Es de agradecer que el director David Slade sepa medir con más o menos soltura los tiempos para cada situación. De este modo, se tienen escenas en las que la tensión se puede cortar con un cuchillo, en las que los jumpscares son muy efectivos y que se juega con la amenaza hasta cierto punto invisible en un entorno rural hostil, similar a lo que sucedía en La cosa. Por otro lado, cuando la acción entra en juego es muy frenética y se ayuda de un montaje muy rápido que en momentos puntuales bordea tanto la rapidez que no se distingue la acción, pero afortunadamente sortea ese obstáculo y por norma general lo que sucede en pantalla se distingue con claridad. Y por supuesto, no podía obviar la violencia y en especial la sangre, porque el que se acerque a la película buscando hemoglobina que sepa que la va a obtener.
Esto me lleva al que seguramente sea el mayor acierto de la historia: Los vampiros. Sin llevar a cuestas una mitología compleja, aquí se muestra a los vampiros en su faceta más depredadora, con un físico grotesco e impactante (todo ello gracias a la inestimable labor del departamento de maquillaje), como monstruos asesinos que disfrutan infligiendo dolor, que viajan en grupo numeroso y que lo único que les mueve es una infinita sed de sangre. Y pese a las actitudes más animales que poseen, son criaturas muy astutas y que en varios momentos demuestran estar muy encima en cuanto a capacidades de los seres humanos, llegando a situarse más que nunca en la cima de una macabra cadena alimenticia. No afirmo que esta cinta haya inventado a los vampiros sádicos, pero sí da gusto recuperar brevemente su lado más terrorífico.
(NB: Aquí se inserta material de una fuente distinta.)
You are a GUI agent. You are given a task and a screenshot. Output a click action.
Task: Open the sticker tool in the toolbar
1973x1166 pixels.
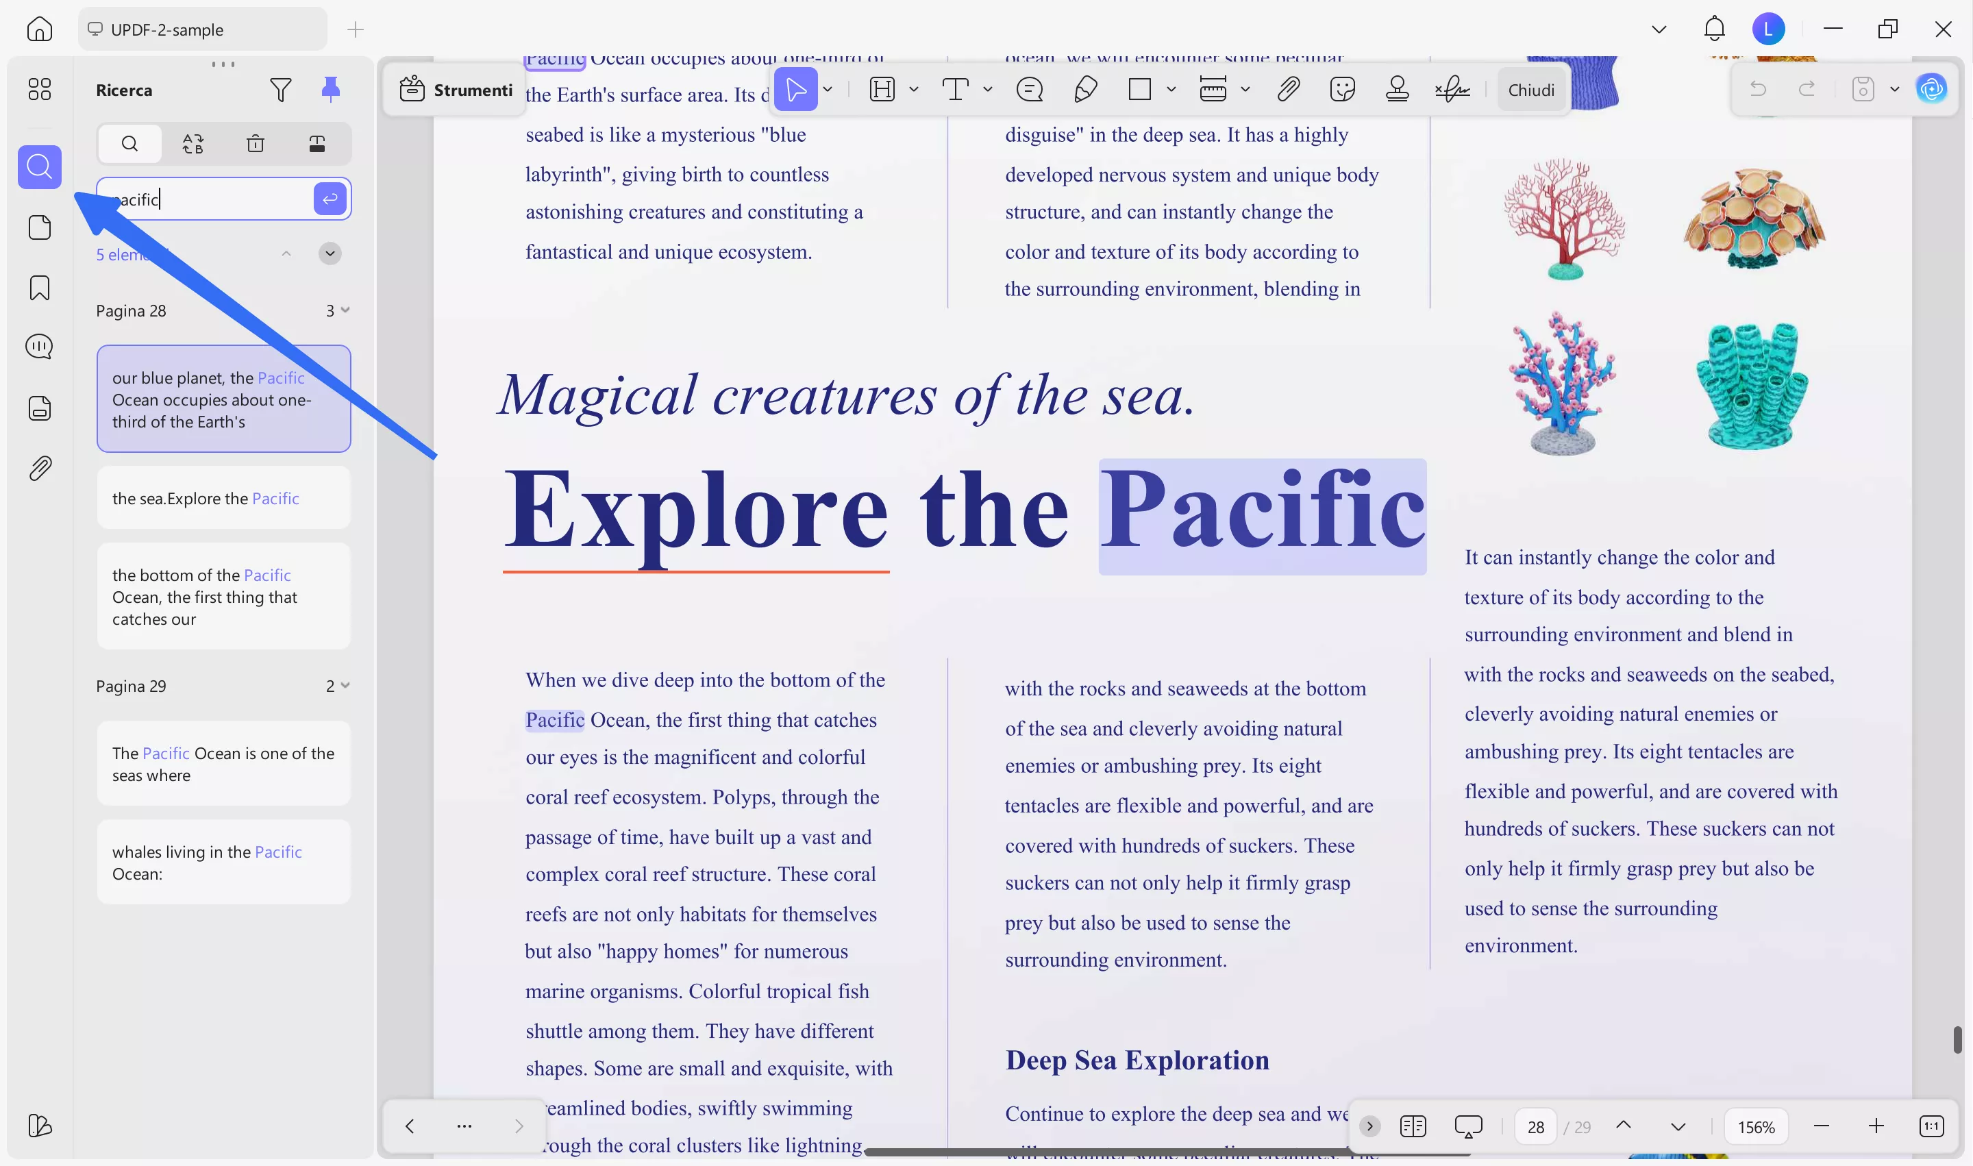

Por el contrario, los personajes humanos no resultan interesantes en exceso ni tampoco poseen unas grandes motivaciones más allá de sobrevivir. Tampoco ayuda que los actores protagonistas, Josh Hartnett y Melissa George, sean más bien limitados y que tengan nula química. Quizá el que más destaque, aparte de los vampiros, sería Ben Foster, quien hace del extraño forastero que llega al pueblo con intenciones sospechosas y no exento de ciertos delirios. Ya por destacar otros aspectos más negativos, el paso del tiempo no está bien plasmado, sino todo lo contrario; y el guion tiene algún que otro deus ex machina sangrante. Pero a pesar a sus defectos, es un entretenimiento dignísimo al que el paso del tiempo ha tratado bastante bien.